The battle was one of the longest and bloodiest of the Middle Ages. The Grand Master Ulrich von Jungingen and all the order’s officers but one lay dead on the field, and the whole of Prussia was there for the taking. Much to the exasperation of the Polish commanders, Władysław reined in the pursuit and in the treaty signed later he demanded only a thin strip of land to be ceded to Lithuania, and nothing for Poland, while taking a vast cash indemnity from the order for himself. A decade later the knights made war again, were again defeated, and again got away with insignificant losses. In 1454 a revolt against the order by local knights and cities, aided by Poland, initiated a war which dragged on for thirteen years. The knights were defeated, and were once again spared, by the Treaty of Toruń in 1466. Poland took the coastline around Gdańsk and Elbing, the province of Warmia (Ermland), and even the stronghold of Marienburg, but did not suppress the order, which moved its capital to Königsberg and retained the rest of its dominions as a vassal of the king of Poland. Such forbearance might seem surprising, particularly as the Teutonic Knights were ruthless in war, raping and murdering, and even burning churches. There were, however, factors involved in the relations between Poland and the order that touched on a religious debate of European proportions.
The Teutonic Order had representatives and friends at every court, and was a master of propaganda. Its first line of attack had been that the betrothal of Jadwiga to Wilhelm of Habsburg had been consummated and that her marriage to Władysław Jagiełło was therefore bigamous. It also argued, with some justification, that the alleged conversion of Lithuania was a sham, and that Catholic Polish knights had been the minority at Grunwald in an army made of Lithuanian pagans, Christians of the Eastern rite, and even Muslims (the Tatars who had settled in Lithuania some time before). The order suggested that Władysław Jagiełło’s army was hardly more Christian than Saladin’s.
The Teutonic Knights had a point, and that point assumed importance in the context of a minor reformation which was sweeping Europe, a nationalist, anti-clerical, anti-Imperial movement whose greatest exponent was the Bohemian Jan Hus. The Hussite movement was itself connected with John Wycliffe’s Lollards in England, and both causes enjoyed considerable sympathy in Poland.
Matters came to a head at the Council of Constance, convoked in 1415 to combat the Hussite heresy. The Teutonic Order saw in this a perfect forum at which to discredit Poland and reconfirm the validity of its own crusading mission, judging that if this were endorsed by Christian Europe, it would have placed itself beyond the reach of Polish attempts to destroy it.
The Polish delegation to the Council of Constance, led by Paweł Włodkowic (Paulus Vladimiri) of Kraków University, included a number of Lithuanians and schismatics, which caused uproar and favoured the order’s case. Włodkowic ran rings around its representatives and managed to discredit it. But there was no clear-cut victory. The Teutonic Knights enjoyed wide diplomatic support, including that of the Empire, which had political objections to the Polish-Lithuanian union.

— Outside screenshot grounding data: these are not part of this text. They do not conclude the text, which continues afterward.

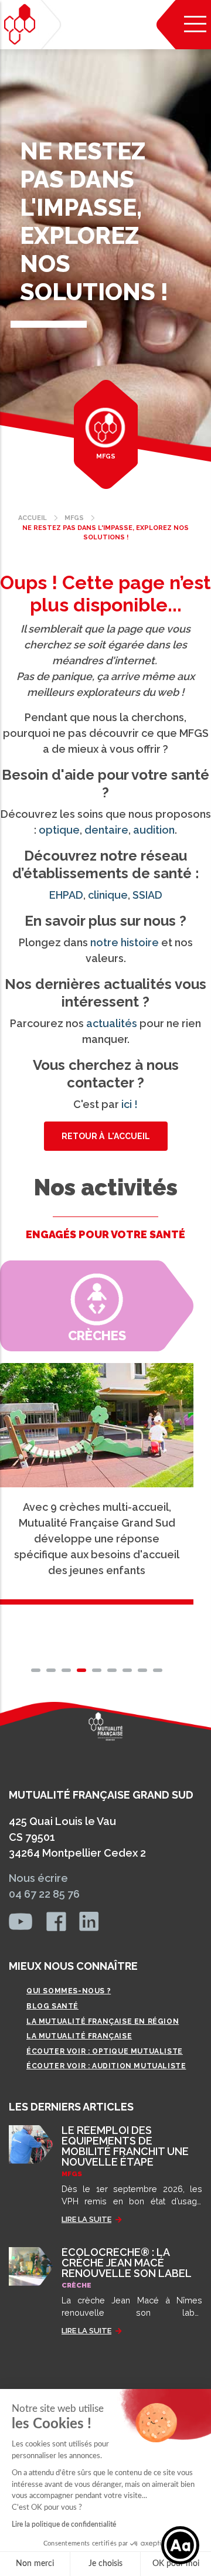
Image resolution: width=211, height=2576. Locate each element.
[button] (35, 1670)
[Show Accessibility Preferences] (180, 2545)
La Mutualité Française (79, 2036)
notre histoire (124, 942)
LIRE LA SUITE (86, 2219)
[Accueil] (19, 24)
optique (59, 830)
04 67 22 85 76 (44, 1894)
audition (154, 830)
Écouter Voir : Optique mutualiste (104, 2051)
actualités (111, 1023)
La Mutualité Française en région (102, 2021)
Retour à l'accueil (106, 1136)
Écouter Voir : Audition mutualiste (106, 2066)
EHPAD (66, 895)
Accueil (32, 518)
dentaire (106, 830)
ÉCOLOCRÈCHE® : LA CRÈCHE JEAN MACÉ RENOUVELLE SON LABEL (127, 2262)
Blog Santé (52, 2006)
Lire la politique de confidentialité (64, 2524)
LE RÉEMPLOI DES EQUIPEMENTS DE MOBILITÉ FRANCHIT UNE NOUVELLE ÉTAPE (125, 2146)
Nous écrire (38, 1878)
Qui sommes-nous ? (68, 1991)
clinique (108, 895)
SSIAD (147, 895)
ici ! (129, 1104)
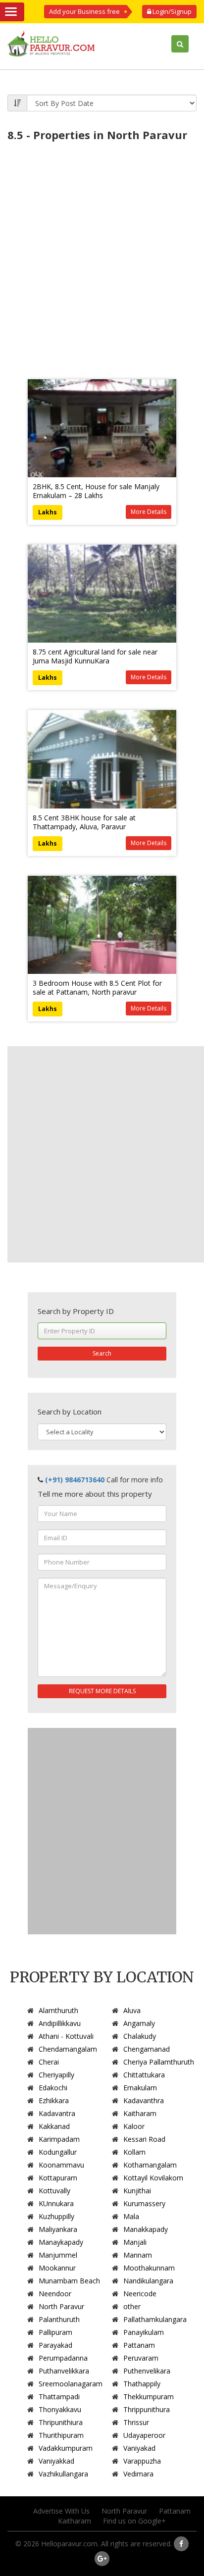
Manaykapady (61, 2242)
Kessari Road (144, 2139)
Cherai (49, 2062)
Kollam (134, 2152)
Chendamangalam (68, 2049)
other (132, 2306)
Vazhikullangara (63, 2473)
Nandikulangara (148, 2280)
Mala (131, 2216)
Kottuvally (54, 2190)
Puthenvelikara (146, 2370)
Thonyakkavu (60, 2409)
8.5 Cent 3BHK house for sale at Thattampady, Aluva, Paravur (84, 822)
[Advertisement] (102, 252)
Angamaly (139, 2023)
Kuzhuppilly (56, 2216)
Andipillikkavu (60, 2023)
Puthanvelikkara (64, 2370)
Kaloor (134, 2126)
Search (102, 1353)
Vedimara (138, 2473)
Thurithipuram (61, 2435)
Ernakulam (140, 2087)
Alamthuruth (58, 2010)
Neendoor (55, 2293)
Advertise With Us (61, 2511)
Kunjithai (137, 2190)
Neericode (139, 2293)
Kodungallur (58, 2152)
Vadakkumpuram (66, 2448)
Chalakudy (139, 2036)
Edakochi (53, 2087)
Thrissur (136, 2422)
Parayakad (55, 2345)
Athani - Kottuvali (66, 2036)
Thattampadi (59, 2396)
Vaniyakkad (56, 2461)
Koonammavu (61, 2165)
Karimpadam (59, 2139)
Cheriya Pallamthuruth (158, 2062)
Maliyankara (58, 2229)
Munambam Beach (69, 2280)
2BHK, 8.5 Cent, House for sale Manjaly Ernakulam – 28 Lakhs (96, 491)
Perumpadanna (63, 2358)
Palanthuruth (59, 2319)
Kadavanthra (143, 2100)
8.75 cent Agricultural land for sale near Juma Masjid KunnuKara (95, 656)
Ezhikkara (54, 2100)
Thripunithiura (61, 2422)
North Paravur (61, 2306)
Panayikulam (143, 2332)
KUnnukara (56, 2203)
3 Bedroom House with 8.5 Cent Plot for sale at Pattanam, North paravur (97, 987)
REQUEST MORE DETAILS (102, 1691)
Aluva (132, 2010)
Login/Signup (171, 11)
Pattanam (139, 2345)
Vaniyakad (139, 2448)
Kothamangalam (150, 2165)
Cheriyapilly (56, 2074)
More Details (148, 511)
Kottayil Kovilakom (153, 2177)
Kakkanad (54, 2126)
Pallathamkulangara (155, 2319)
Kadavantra (57, 2113)
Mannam (137, 2255)
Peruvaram (140, 2358)
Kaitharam (139, 2113)
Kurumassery (144, 2203)
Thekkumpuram (148, 2396)
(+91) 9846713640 (74, 1479)
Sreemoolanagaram (70, 2383)
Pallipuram (55, 2332)
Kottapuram (58, 2177)
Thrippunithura (146, 2409)
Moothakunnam (149, 2268)
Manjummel (58, 2255)
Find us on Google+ (134, 2520)
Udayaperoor (144, 2435)
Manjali (135, 2242)
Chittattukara (144, 2074)
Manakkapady (145, 2229)
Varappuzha (142, 2461)
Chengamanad (146, 2049)
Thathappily (141, 2383)
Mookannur (57, 2268)
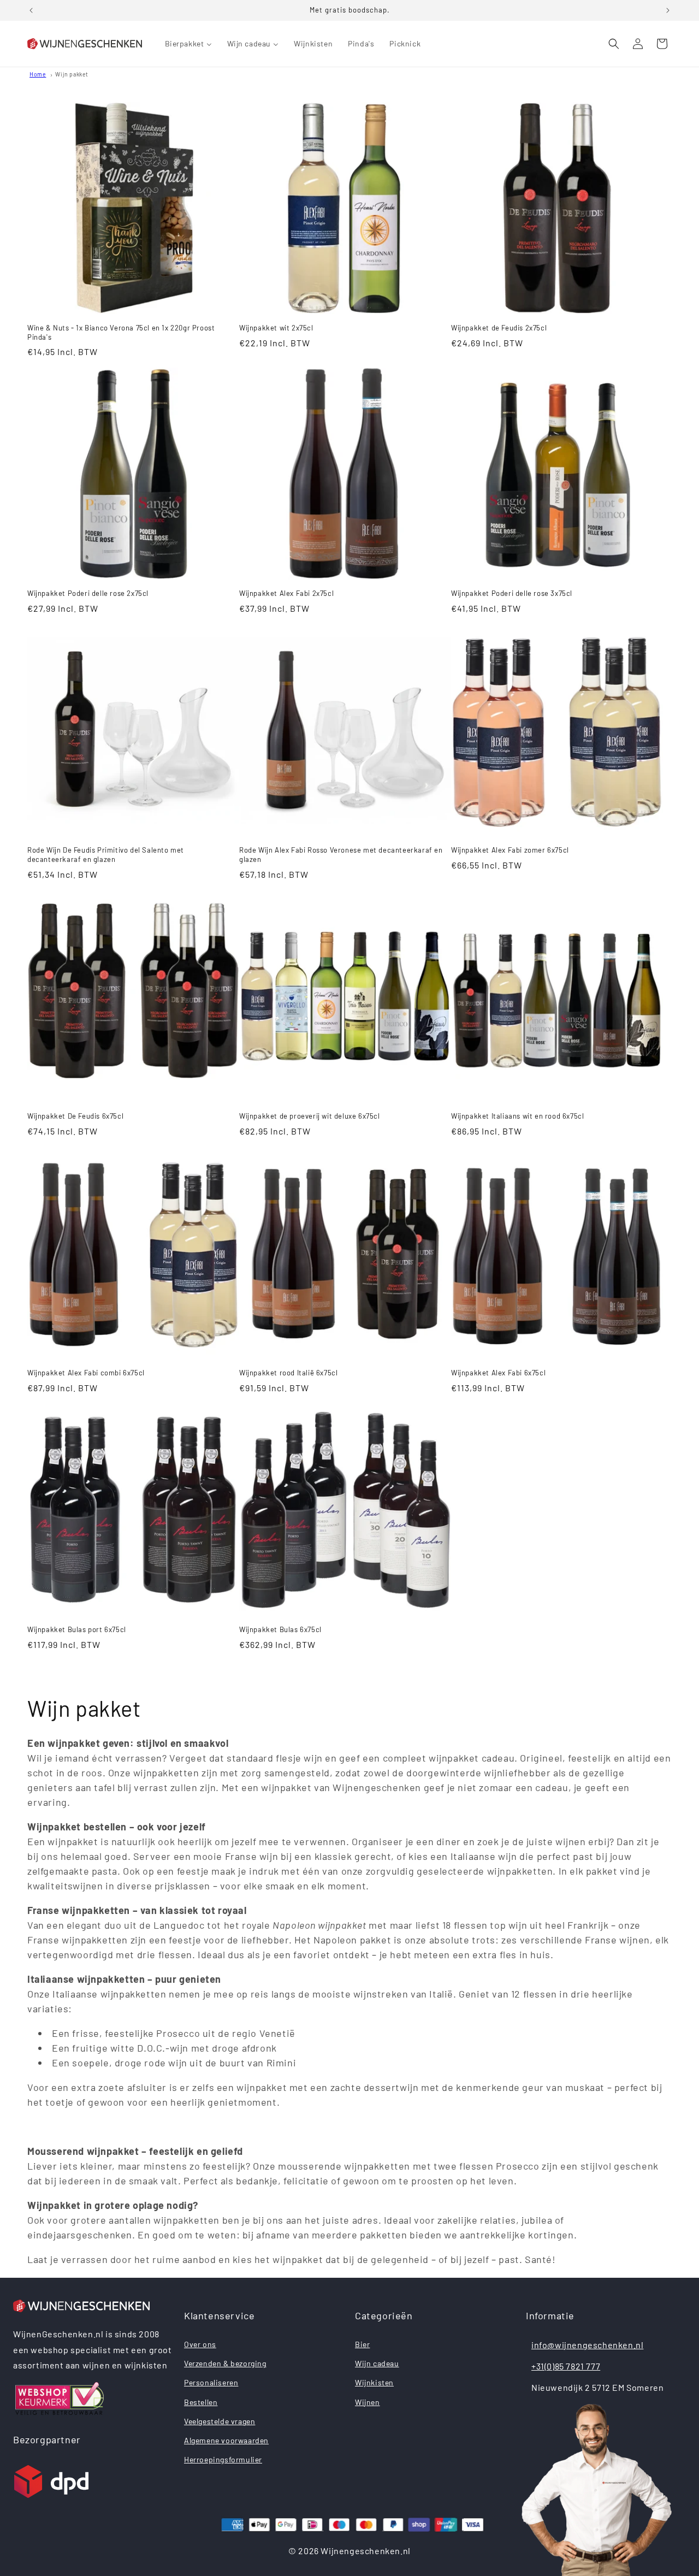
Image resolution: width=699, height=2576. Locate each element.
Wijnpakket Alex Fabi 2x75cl (286, 593)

The arrangement itself was under frequent review. In 1413, after Grunwald, a new treaty of union was signed at Horodło. This attempted to bind the two states together more firmly, and was epitomised by the Polish szlachta adopting the Lithuanians as brothers in chivalry, bestowing on them their own coats of arms. In 1430, Vytautas’ successor as Grand Duke of Lithuania, Svidrigaila, undid all this by allying himself with the Teutonic Order and adopting an anti-Polish policy. Ten years later, the union was formally dissolved, but this made little difference, since the ruler of Lithuania was the son of the King of Poland, whom he succeeded in 1446, reuniting the two states under one crown.

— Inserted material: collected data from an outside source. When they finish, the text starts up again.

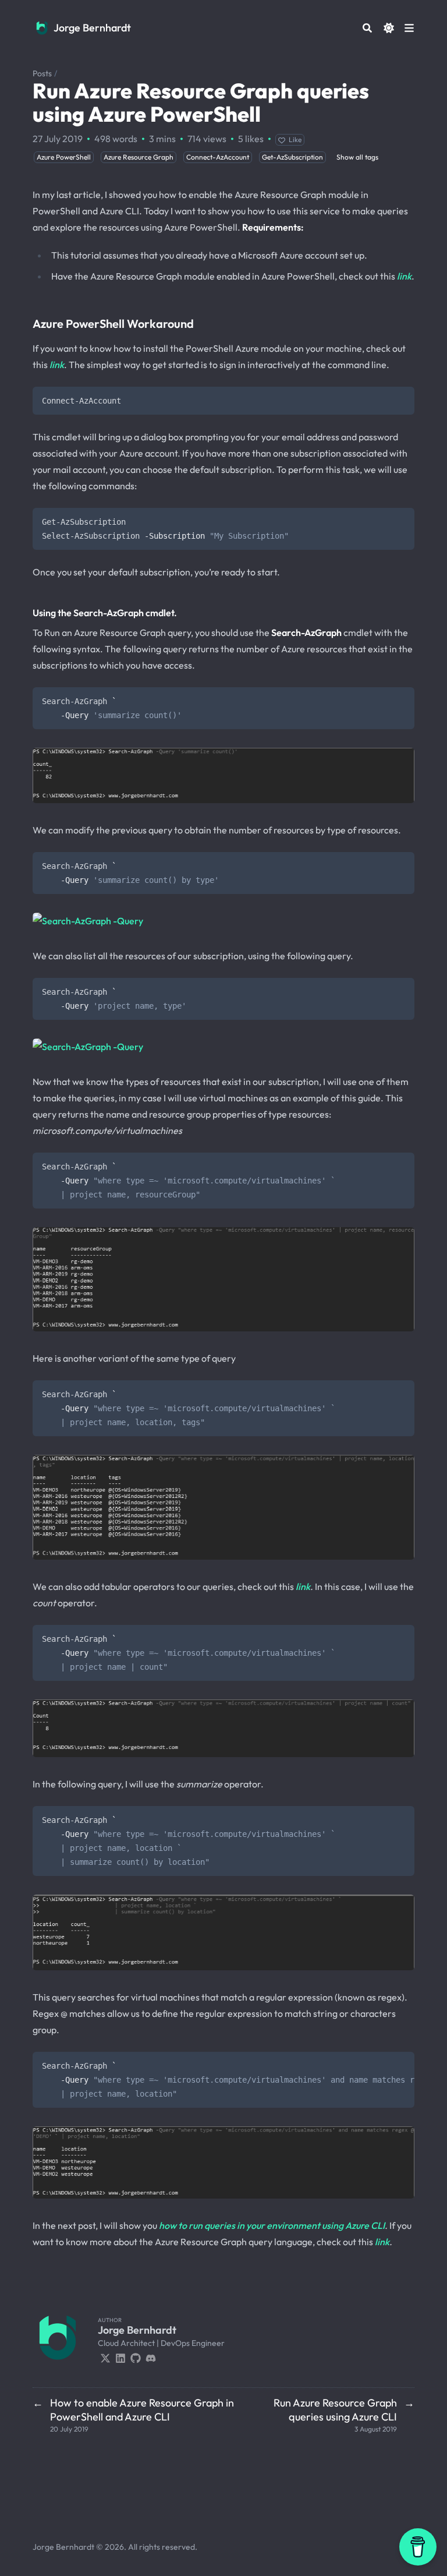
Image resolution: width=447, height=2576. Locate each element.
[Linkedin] (120, 2357)
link (404, 276)
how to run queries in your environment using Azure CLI (272, 2225)
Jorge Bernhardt (92, 27)
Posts (42, 73)
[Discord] (150, 2357)
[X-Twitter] (105, 2357)
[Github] (135, 2357)
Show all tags (357, 157)
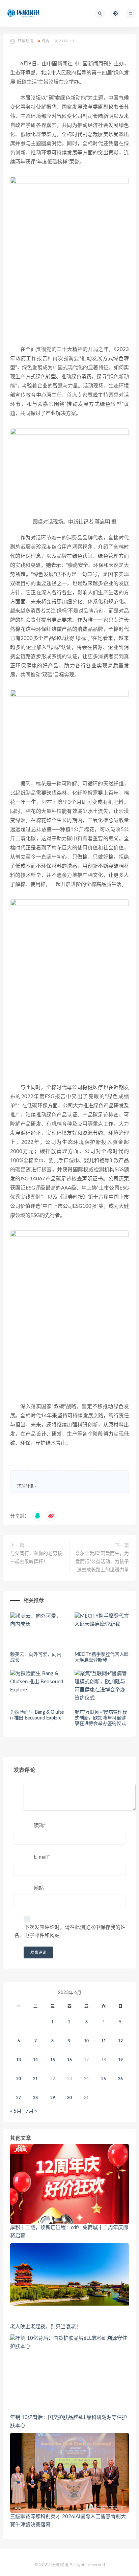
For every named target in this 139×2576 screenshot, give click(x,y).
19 (120, 2060)
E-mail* (42, 1857)
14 (35, 2060)
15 (52, 2060)
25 (103, 2079)
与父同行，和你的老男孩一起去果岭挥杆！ (36, 1557)
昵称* (40, 1825)
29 (52, 2098)
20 (18, 2079)
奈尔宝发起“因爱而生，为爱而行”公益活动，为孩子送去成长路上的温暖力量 (102, 1561)
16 (69, 2060)
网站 (39, 1888)
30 (69, 2098)
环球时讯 (25, 1486)
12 (120, 2041)
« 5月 (16, 2111)
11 (103, 2041)
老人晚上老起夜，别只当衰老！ (45, 2326)
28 (35, 2098)
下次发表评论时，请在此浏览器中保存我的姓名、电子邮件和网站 (70, 1931)
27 (18, 2098)
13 (18, 2060)
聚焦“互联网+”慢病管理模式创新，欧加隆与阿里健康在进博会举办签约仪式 (101, 1718)
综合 (45, 41)
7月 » (31, 2111)
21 (35, 2079)
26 (120, 2079)
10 (86, 2041)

The unstable nature of the union was largely the result of incompatibility. Poland was a nationally based Christian state with
developed institutions and strong constitutional instincts. Lithuania was an amalgam of pagan Balts and Orthodox Christian Slavs ruled by an autocratic dynasty. The two states pulled each other in different directions, and in the field of foreign policy it was Lithuania, or rather the Jagiellon dynasty, which pulled the hardest.
It is no coincidence that the oldest extant letter from a king of England to a king of Poland dates from 1415, when Henry V begged Władysław Jagiełło to assist him against the French: the union with Lithuania and the victory over the Teutonic Order had turned Poland into a major European power. And it is hardly surprising that with such power behind them, the ambitious Jagiellons should have taken advantage of the opportunities on offer.